From the passage on Vico and product management below, list each hands-on activity it recommends for the person responsible for a product's direction.

====== Source passage

Every experienced product manager eventually hits the same invisible wall: you've shipped the right thing, users are behaving as predicted, and yet the product feels like it's drifting. The roadmap is coherent but somehow the *why* behind it has gone fuzzy. The 18th-century philosopher Giambattista Vico argued something counterintuitive about how humans understand things — he called it *verum factum*: we fully understand only what we ourselves have made. Not what we've observed, not what we've analyzed — what we've built. The implication for product work is sharper than it first appears: the act of building is itself a form of knowing, not just a consequence of knowing. Which means the drift you feel when a product loses its soul isn't a strategy problem. It's that the making has been handed off so completely — to process, to delegation, to documentation — that the understanding has been handed off with it. Vico's insight suggests a corrective that isn't about better planning: periodically, the person responsible for the product's direction needs to get their hands back into the actual material — talk to support tickets raw, trace a user flow themselves, write a spec for something small. The understanding doesn't live in the deck. It lives in the making.

============
====== Entries provided

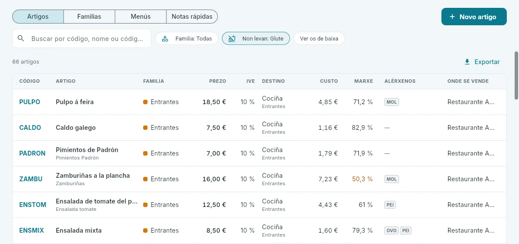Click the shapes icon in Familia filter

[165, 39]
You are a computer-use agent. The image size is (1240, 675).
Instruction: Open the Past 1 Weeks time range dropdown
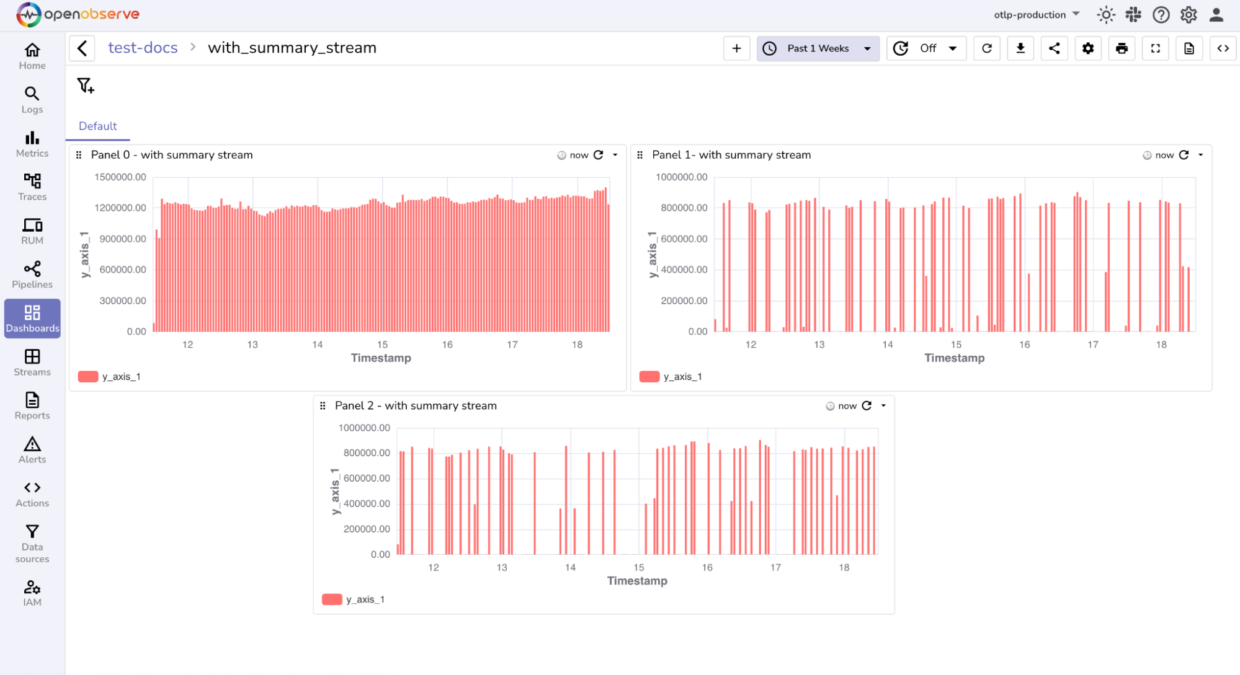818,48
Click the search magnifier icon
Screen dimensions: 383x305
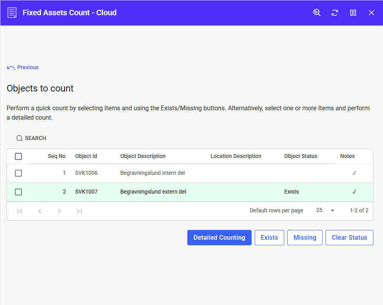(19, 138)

============

# Full solution
- Talk to support tickets raw
- Trace a user flow themselves
- Write a spec for something small